***** Provided information *****

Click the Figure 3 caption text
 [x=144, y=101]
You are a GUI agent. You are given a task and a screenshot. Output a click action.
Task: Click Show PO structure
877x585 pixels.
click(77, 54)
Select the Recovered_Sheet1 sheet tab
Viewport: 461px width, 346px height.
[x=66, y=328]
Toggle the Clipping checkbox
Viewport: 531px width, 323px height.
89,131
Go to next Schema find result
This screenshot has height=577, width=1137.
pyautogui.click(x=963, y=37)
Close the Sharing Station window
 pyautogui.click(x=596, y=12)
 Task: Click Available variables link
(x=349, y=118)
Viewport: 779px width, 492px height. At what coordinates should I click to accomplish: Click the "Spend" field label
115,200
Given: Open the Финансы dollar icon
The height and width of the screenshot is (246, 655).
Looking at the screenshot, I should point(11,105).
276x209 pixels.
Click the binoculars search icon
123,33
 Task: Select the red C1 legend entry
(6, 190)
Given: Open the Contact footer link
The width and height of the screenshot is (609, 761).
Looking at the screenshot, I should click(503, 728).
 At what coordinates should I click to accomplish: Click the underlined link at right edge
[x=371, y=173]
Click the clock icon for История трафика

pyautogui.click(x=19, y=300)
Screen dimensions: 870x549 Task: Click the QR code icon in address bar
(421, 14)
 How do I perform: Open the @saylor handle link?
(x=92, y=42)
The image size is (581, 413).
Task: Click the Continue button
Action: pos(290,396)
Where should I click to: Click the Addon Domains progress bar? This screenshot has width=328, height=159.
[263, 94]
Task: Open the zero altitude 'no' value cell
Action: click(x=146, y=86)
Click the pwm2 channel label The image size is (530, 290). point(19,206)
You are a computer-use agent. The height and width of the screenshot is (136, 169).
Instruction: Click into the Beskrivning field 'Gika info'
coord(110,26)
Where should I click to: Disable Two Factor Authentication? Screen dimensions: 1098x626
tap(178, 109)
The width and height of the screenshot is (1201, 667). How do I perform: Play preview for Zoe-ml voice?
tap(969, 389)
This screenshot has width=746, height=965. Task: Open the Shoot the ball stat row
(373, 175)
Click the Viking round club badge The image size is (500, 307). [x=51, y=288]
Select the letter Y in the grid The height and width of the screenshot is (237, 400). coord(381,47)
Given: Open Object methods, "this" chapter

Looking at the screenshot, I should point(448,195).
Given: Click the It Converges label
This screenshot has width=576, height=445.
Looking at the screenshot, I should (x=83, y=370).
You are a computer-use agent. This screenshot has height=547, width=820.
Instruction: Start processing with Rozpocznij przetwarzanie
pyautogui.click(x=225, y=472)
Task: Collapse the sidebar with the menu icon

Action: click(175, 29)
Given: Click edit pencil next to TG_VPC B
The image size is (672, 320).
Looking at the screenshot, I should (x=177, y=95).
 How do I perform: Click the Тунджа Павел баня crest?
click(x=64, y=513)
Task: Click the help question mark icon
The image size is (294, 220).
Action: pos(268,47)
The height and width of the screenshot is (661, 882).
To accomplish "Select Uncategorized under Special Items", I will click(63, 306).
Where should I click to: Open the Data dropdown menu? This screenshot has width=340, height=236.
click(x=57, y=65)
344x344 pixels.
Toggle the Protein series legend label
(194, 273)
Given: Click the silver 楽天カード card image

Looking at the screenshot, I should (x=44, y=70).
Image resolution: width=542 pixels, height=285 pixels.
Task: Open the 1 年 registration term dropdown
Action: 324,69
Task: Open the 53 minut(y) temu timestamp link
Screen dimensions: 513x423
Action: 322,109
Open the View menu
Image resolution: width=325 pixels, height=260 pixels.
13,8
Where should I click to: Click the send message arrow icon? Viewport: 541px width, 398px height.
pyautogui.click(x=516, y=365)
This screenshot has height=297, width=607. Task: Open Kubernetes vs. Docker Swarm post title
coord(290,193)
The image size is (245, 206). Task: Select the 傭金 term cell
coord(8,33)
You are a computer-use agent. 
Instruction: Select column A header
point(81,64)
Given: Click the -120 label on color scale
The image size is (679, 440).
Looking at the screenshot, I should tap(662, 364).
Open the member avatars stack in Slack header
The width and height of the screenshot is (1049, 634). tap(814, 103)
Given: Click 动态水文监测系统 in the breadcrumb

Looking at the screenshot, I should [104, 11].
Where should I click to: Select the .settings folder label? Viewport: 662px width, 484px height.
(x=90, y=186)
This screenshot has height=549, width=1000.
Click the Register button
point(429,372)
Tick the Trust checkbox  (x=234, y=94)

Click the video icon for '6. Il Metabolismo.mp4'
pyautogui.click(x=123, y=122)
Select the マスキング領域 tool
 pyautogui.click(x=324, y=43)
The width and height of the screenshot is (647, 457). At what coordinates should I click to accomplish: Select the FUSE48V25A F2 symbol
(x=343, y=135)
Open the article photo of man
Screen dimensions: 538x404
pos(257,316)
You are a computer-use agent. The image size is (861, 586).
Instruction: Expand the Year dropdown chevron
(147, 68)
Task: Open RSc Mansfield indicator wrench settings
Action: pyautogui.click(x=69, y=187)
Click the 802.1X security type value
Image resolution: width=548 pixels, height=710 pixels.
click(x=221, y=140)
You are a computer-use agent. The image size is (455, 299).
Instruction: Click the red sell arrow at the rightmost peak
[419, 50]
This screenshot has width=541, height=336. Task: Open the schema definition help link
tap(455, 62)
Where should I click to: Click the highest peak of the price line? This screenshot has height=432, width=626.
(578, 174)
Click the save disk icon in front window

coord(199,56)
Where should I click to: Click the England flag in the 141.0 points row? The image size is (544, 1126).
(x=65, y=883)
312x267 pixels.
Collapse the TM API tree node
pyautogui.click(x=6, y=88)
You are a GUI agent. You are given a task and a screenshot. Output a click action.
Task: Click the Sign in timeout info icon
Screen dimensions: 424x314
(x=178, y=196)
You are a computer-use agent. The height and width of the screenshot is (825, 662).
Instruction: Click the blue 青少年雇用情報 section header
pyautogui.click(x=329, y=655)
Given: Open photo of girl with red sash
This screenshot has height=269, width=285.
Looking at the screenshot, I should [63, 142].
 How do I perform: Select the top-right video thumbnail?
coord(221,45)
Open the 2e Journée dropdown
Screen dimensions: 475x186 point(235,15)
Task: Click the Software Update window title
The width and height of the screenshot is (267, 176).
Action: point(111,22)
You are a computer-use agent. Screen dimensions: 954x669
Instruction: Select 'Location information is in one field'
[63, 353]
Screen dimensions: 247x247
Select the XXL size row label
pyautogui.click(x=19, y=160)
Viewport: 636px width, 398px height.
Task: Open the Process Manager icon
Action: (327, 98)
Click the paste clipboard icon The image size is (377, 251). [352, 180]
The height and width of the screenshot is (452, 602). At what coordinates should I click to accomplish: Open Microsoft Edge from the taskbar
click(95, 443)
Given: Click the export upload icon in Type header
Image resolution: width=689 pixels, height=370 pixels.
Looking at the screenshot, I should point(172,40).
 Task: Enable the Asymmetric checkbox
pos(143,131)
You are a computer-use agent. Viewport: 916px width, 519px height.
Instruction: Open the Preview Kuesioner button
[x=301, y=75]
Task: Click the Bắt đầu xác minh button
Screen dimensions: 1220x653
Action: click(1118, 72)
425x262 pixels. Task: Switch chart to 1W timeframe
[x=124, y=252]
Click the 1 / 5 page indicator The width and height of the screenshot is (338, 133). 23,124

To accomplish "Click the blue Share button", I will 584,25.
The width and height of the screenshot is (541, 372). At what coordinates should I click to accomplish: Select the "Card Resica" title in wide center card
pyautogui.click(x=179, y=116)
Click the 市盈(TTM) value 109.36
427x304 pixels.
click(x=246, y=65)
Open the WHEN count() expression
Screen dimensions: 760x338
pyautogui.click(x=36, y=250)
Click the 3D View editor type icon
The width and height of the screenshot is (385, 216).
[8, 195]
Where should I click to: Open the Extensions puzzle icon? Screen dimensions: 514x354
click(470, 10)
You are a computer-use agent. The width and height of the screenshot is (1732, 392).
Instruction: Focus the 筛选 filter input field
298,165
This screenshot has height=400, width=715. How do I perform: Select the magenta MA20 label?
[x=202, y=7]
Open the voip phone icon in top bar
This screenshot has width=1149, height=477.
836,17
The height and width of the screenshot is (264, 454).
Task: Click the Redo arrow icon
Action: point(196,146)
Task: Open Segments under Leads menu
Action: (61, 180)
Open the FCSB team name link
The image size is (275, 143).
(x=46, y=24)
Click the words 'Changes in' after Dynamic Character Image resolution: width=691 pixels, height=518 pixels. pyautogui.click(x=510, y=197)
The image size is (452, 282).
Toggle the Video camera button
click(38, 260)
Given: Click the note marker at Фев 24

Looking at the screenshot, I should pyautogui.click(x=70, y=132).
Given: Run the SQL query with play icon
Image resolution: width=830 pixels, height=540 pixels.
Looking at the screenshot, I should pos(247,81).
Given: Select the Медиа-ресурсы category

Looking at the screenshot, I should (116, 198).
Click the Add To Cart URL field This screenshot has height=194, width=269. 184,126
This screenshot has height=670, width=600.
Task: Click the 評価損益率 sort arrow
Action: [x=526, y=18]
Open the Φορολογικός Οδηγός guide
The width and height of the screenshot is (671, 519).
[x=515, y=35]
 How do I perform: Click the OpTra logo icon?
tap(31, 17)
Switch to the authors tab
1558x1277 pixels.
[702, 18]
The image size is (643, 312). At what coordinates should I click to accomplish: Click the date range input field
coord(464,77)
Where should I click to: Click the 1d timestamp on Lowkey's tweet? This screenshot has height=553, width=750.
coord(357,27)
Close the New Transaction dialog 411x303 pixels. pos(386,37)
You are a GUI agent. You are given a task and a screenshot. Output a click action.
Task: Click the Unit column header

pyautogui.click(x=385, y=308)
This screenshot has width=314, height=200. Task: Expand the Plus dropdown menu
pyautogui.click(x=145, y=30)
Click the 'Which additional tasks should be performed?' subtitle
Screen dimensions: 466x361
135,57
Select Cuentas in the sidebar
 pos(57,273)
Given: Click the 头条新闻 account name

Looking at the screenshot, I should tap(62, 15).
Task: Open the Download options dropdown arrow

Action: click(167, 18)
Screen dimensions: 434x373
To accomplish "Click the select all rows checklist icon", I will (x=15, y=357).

*****

Task to complete: For each line in the material above that holds the word "will", add one to a count; state only the final number.

Exercise output: 3